Problem details: Report every line of the material that contains the string "thumbnail".

*** Block opens ***

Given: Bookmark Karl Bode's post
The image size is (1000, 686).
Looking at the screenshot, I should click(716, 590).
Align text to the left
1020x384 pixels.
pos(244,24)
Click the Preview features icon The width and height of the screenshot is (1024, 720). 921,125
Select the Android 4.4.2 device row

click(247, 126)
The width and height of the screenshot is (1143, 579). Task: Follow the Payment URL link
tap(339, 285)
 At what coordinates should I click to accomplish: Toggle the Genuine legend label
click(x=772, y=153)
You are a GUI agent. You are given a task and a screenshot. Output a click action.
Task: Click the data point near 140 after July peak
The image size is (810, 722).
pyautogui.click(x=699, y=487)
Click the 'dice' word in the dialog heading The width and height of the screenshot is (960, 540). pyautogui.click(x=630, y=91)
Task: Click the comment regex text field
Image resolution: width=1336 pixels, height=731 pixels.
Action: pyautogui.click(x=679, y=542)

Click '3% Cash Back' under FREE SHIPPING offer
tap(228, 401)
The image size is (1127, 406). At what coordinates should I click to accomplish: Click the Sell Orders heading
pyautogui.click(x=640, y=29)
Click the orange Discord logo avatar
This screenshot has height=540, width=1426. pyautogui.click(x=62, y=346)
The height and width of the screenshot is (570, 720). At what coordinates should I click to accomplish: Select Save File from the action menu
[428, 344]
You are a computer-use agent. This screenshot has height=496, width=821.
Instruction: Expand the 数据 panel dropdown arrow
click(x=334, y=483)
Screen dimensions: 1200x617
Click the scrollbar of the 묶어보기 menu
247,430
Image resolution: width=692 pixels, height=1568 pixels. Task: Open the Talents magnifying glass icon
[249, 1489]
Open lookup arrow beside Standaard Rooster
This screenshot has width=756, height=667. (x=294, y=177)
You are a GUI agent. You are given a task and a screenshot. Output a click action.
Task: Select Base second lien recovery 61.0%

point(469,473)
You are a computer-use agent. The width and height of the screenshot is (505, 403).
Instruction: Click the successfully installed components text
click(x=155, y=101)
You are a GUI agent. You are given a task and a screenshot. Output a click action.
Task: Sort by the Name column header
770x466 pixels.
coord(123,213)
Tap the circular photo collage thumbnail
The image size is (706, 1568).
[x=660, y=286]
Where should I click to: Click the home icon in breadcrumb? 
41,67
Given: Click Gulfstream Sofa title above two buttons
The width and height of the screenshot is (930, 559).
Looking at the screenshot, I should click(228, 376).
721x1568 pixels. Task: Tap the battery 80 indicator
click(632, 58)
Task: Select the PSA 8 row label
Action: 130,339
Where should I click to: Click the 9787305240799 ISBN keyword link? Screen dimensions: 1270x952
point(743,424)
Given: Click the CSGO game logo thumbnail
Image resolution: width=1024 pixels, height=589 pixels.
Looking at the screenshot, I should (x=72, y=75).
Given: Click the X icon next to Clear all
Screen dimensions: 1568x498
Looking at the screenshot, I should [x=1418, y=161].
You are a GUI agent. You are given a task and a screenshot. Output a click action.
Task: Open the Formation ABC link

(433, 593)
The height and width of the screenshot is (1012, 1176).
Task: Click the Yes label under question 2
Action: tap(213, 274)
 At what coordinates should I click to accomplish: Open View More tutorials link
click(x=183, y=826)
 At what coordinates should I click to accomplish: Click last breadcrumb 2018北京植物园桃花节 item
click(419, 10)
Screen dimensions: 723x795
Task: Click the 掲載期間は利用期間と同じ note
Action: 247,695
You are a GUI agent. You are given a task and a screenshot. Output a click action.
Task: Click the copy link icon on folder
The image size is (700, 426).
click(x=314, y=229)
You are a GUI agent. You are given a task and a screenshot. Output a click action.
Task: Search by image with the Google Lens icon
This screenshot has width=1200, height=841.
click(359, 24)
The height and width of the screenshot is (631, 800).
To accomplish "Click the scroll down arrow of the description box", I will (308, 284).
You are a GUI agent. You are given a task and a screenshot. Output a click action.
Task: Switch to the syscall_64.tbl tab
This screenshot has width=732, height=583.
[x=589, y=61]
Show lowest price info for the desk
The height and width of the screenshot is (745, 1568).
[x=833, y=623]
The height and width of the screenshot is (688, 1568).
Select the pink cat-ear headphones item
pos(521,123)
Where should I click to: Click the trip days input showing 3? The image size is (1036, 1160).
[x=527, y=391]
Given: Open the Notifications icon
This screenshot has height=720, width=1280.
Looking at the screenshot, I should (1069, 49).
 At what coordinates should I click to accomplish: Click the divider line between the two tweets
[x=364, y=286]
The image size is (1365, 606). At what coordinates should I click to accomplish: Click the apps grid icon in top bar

*** Block closes ***

Completed task:
Tap the circular photo collage thumbnail
Given: Click the CSGO game logo thumbnail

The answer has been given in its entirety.